'Erdoğan’ın Diyarbakır ziyareti, Öcalan’la görüşüldüğünün delilidir'

İYİ Parti’nin üst düzey yöneticilerinden Çıray, Erdoğan’ın Diyarbakır ziyaretine ilişkin “Sayın Cumhurbaşkanı'nın Diyarbakır ziyareti Abdullah Öcalan ile görüşüldüğünün delilidir” sözlerini kullandı.

'Erdoğan’ın Diyarbakır ziyareti, Öcalan’la görüşüldüğünün delilidir'

İYİ Parti Genel Başkan Başdanışmanı Aytun Çıray, dün Halk TV’de katıldığı bir programda Türkiye Cumhurbaşkanı Recep Tayyip Erdoğan'ın Diyarbakır gezisini değerlendirdi.

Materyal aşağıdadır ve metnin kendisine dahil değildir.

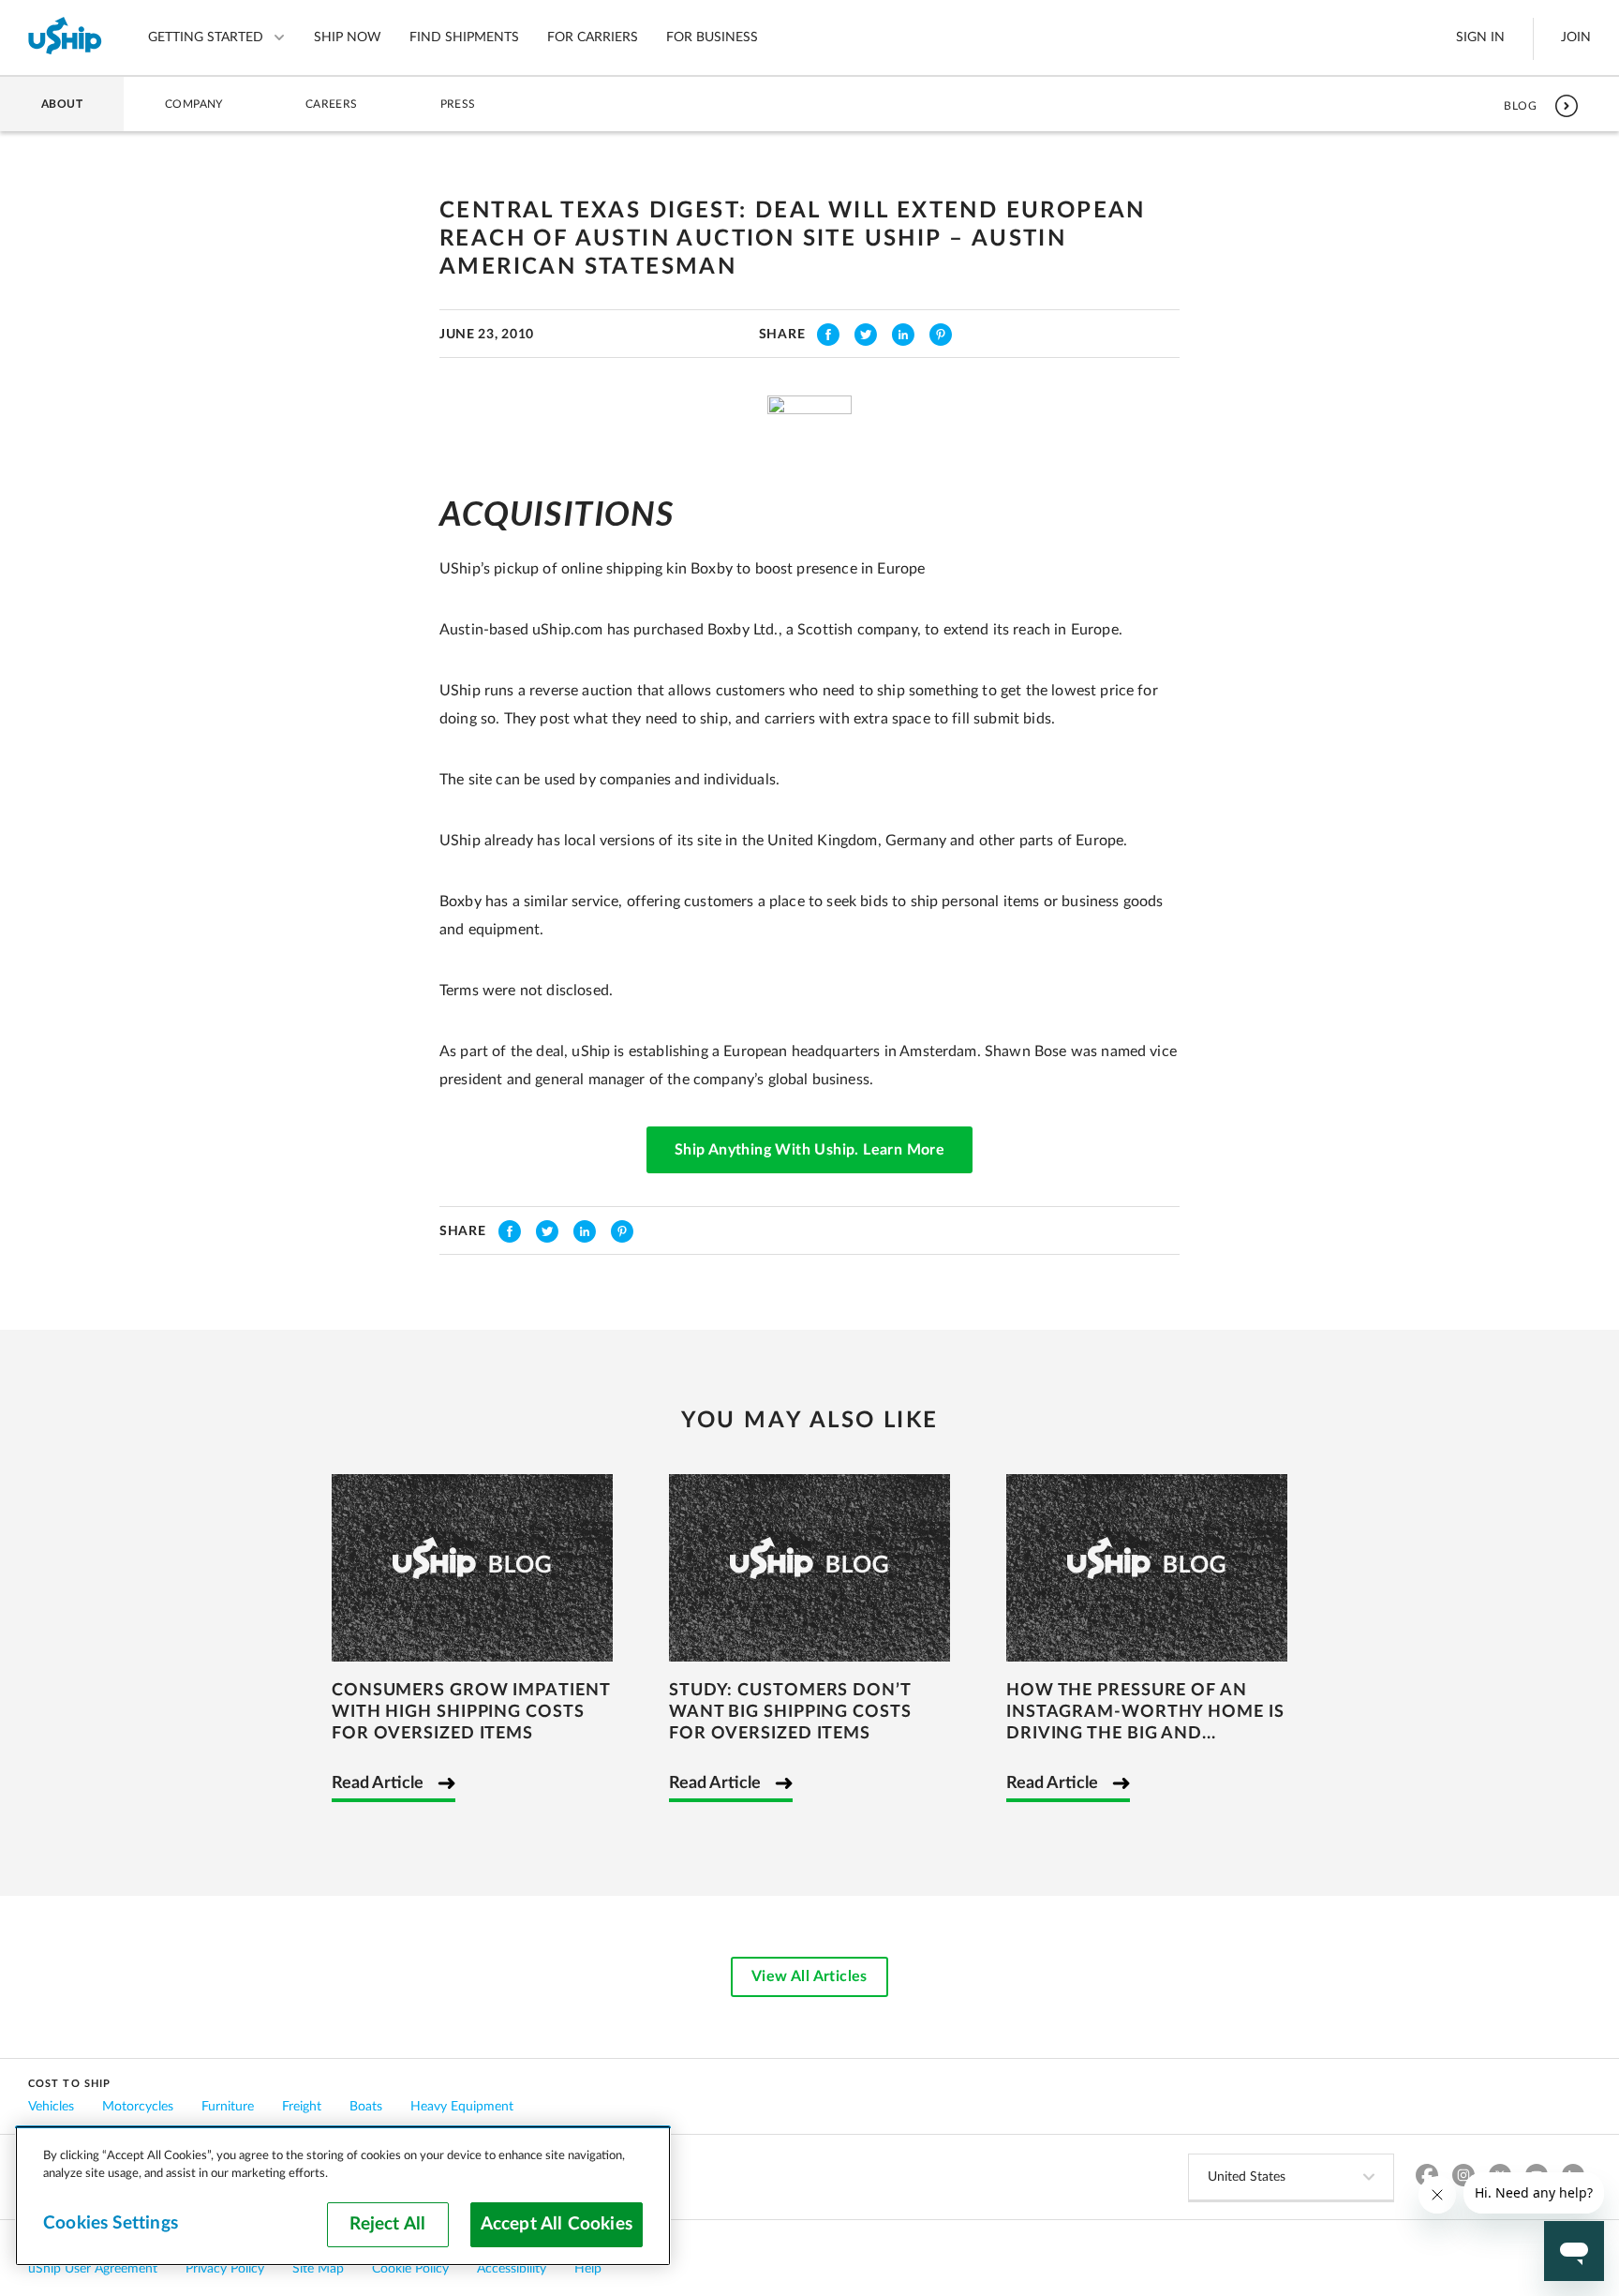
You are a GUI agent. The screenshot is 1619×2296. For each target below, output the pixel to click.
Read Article (377, 1783)
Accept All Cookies (556, 2224)
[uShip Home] (65, 37)
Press (458, 104)
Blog (1520, 106)
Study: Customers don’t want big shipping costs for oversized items (790, 1712)
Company (194, 104)
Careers (331, 104)
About (61, 104)
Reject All (387, 2224)
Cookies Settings (110, 2223)
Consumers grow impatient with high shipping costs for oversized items (471, 1712)
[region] (343, 2195)
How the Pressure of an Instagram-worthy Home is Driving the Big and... (1145, 1712)
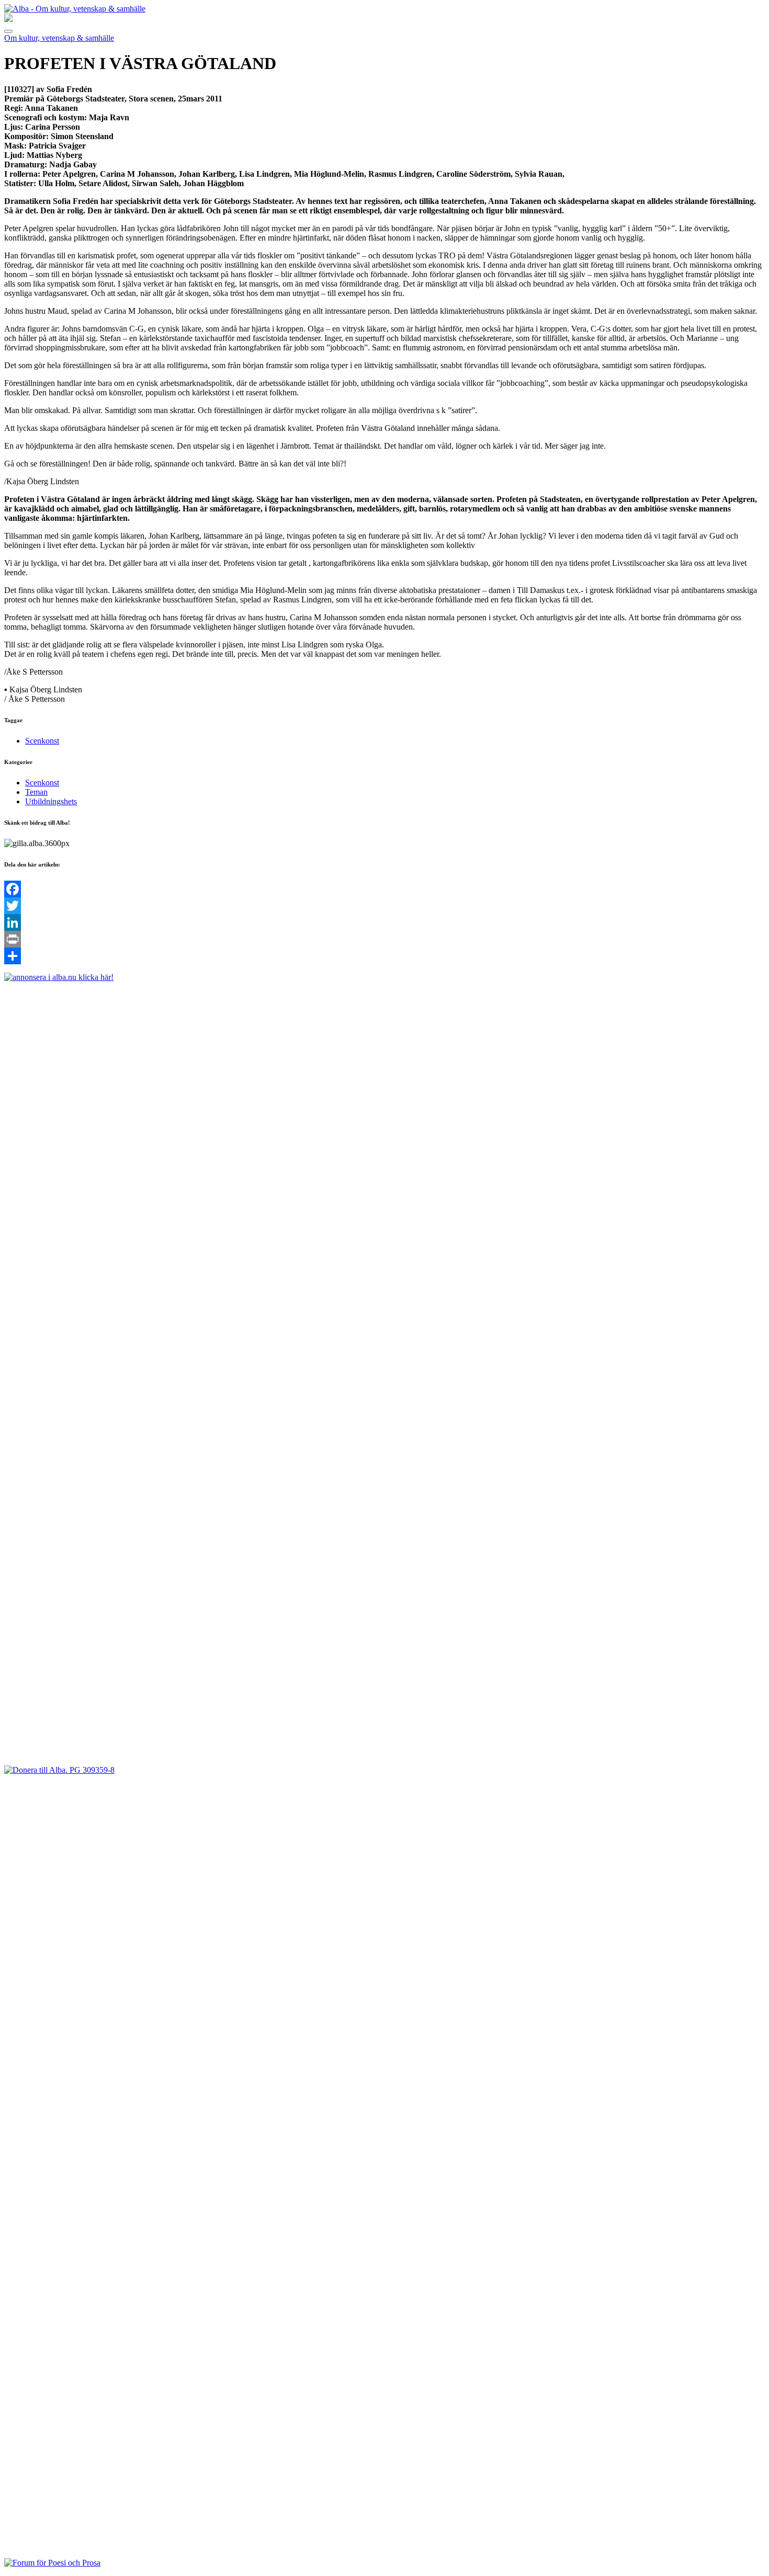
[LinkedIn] (384, 922)
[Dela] (384, 956)
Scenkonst (42, 740)
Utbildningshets (51, 801)
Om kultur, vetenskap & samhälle (59, 37)
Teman (36, 792)
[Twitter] (384, 905)
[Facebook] (384, 889)
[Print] (384, 939)
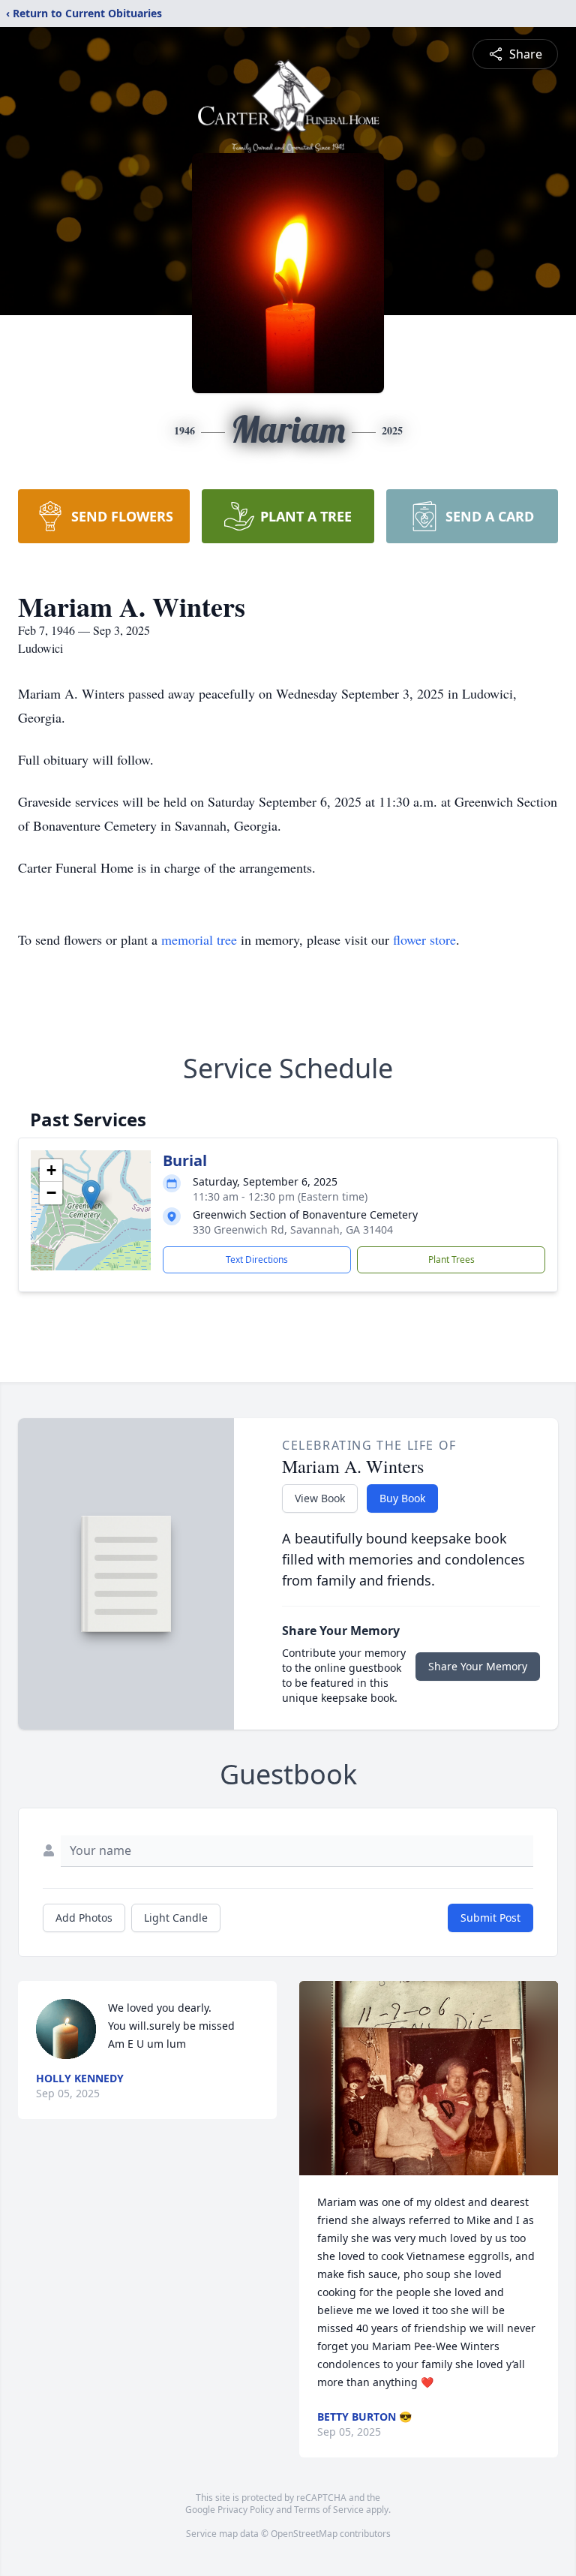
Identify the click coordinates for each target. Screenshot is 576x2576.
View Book (320, 1498)
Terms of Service (329, 2509)
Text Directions (257, 1259)
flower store (424, 939)
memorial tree (199, 939)
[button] (91, 1195)
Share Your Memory (477, 1666)
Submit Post (490, 1917)
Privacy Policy (246, 2509)
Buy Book (402, 1498)
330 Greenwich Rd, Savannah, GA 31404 (293, 1229)
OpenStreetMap (304, 2533)
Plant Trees (451, 1259)
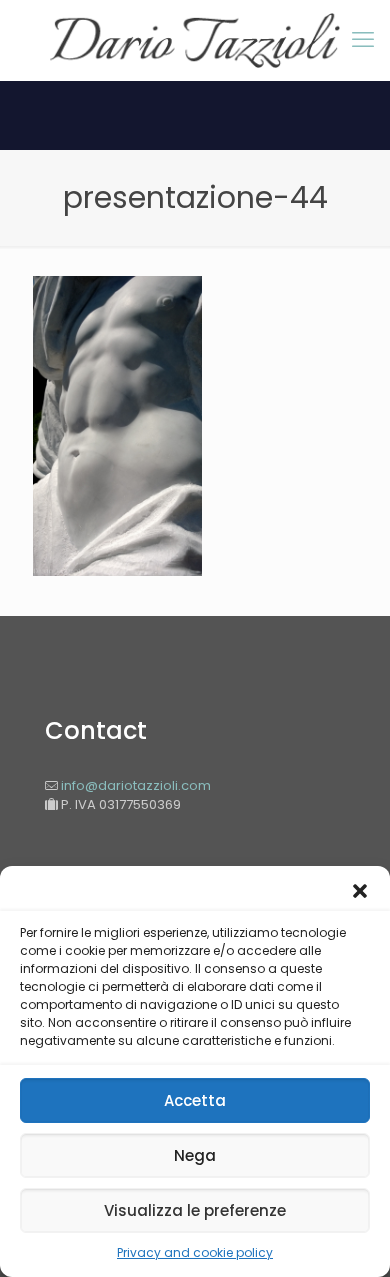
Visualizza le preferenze (195, 1210)
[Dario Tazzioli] (195, 40)
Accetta (195, 1100)
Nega (195, 1155)
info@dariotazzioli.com (134, 785)
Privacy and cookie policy (195, 1252)
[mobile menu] (363, 40)
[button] (360, 891)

Çıray geziye ilişkin aldıkları duyumları anlattı ve PKK lideri Abdullah Öcalan ile görüşüldüğünü belirtip "Sayın Cumhurbaşkanı'nın Diyarbakır ziyareti Abdullah Öcalan ile görüşüldüğünün delilidir" ifadelerini kullandı.

Çıray şunları söyledi:

"İktidar medyası ve iktidar İstanbul Büyükşehir Belediyesi seçimlerinden bu yana Millet İttifakı'nı dağıtmak için tüm stratejileri kullandı. Hatta teröristbaşı Abdullah Öcalan dahil. Bakın Sayın Cumhurbaşkanı'nın Diyarbakır ziyareti Abdullah Öcalan ile görüşüldüğünün delilidir.

Bize gelen bilgiler bu yöndedir. Siyasi iktidar sözde bir çözüm projesi ile vatandaşı kandırmak adına ortaya koymaya çalışıyor ama yine duyumlarımızı göre 'Artık beni dinlemiyorlar, siz gidin biraz halkı ikna edin’ demiş teröristbaşı... Ondan sonra gelin konuşalım' diye önemli duyumlara sahibiz.

"Öcalan ile problemleri yok"

Bu duyumları önemli bulmasaydım burada söylemeyeceğimi yıllardır beni bürokrasiden ve siyasetten tanıyan birileri olarak takdir edersiniz. Dolayısı ile yeni bir çözüm süreci peşindeler. Bu konuda da Abdullah Öcalan'la problemleri yok. Ancak Güneydoğu'da yaşayan yurttaşlarımızla problemleri var. Bugün Güneydoğu'da politize olmuş seçmene kim gider 'Adalet ve Kalkınma Partisi'ne oy ver' derse asla onları dinlemeyecekler.”

Bunu nerede gördük. Aynı zamanda İstanbul Büyükşehir Belediyesi Başkanlık Seçimlerinde gördük. Abdullah Öcalan'ın mektubunun okunmasına rağmen kardeşinin de televizyona çıkarılmasına rağmen başka bir irade kullanıldı. O irade ne idi? 'Benim her şeyime dokunabilirsin ama oyuma dokunamazsın' bu bir... İki, herkes şu bilince yavaş yavaş ulaştı. Eğer demokrasi yoksa eğer özgürlükler yoksa eğer anayasal hukuk devleti yoksa benim köküm, kökenimin, inancımın ne olduğunun hiçbir önemi yok. Çünkü fikirlerimi söyleyemeyeceğim.. O halde bütün görüş ayrılıklarını bir köşeye koyalım, demokrasi konusunda hep birlikte işbirliği yapalım şuuru oluştu. Ben buna vicdan kardeşliği diyorum. Bu vicdan kardeşliği bu seçimlerde hükmünü icra edecek. Kim etkilemek isterse istesin, Güneydoğu ve Doğu'daki Kürtler'in özgür iradesini propaganda ya da başka yolla etkileyemeyecek.

“Evlatları dağa çıkmış PKK'ya katılmış anaların çağrı yeri bir siyasi partinin kapısı değildir”

Bir önemli vurgu daha yapmak istiyorum. Bugün Sayın Cumhurbaşkanı Diyarbakır'da gitti, bir siyasi siyasi partinin kapısının önünde bekleyen çocukları dağa çıkmış anaları ziyaret etti. Onlara moral vermeye çalıştı.

Ben de buradan o anaların çocuklarının bir an önce keşke dönmeleri için ve sağ sağlim gelmeleri için duacıyım ve devleti yönetirsek onları getireceğiz. Burada problem şu. Evlatları dağa çıkmış PKK'ya katılmış anaların çağrı yeri bir siyasi partinin kapısı değildir. Bu analara çare bulacak yer devlet kapısıdır. Bu devlet ne için var?”